[[ PROVIDED INFORMATION open ]]
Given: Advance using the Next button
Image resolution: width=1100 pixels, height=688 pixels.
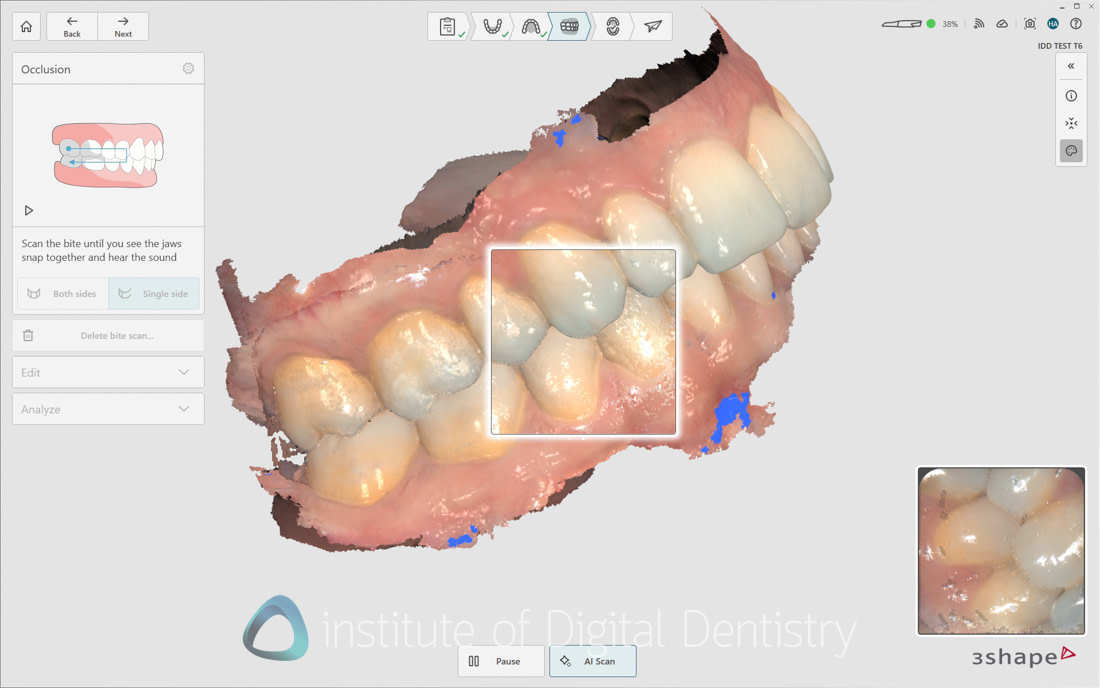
[[ PROVIDED INFORMATION closed ]]
[[ PROVIDED INFORMATION open ]]
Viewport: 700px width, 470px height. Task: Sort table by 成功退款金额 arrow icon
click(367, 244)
[[ PROVIDED INFORMATION closed ]]
[[ PROVIDED INFORMATION open ]]
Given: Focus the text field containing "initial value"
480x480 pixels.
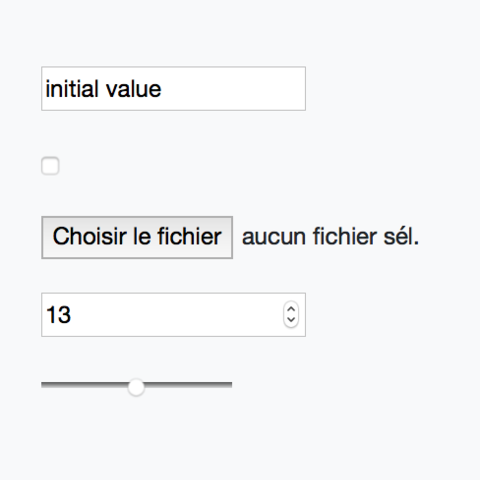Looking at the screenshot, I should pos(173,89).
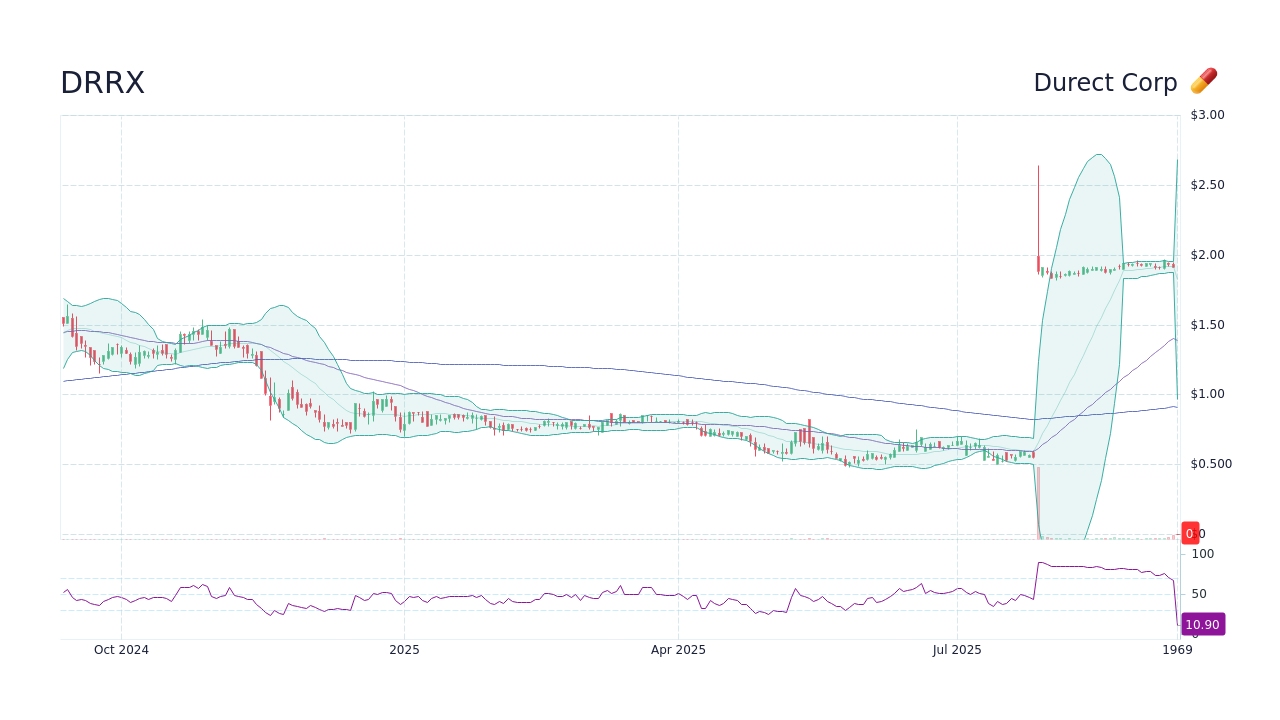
[[ PROVIDED INFORMATION closed ]]
**EXERCISE INSTRUCTIONS**.
Nothing but the lines above from the one containing "Given: Advance using the Next button" through the one containing "Image resolution: width=1100" should appear in the answer, each repeated exactly.

**YOUR RESPONSE**.
Given: Advance using the Next button
Image resolution: width=1100 pixels, height=688 pixels.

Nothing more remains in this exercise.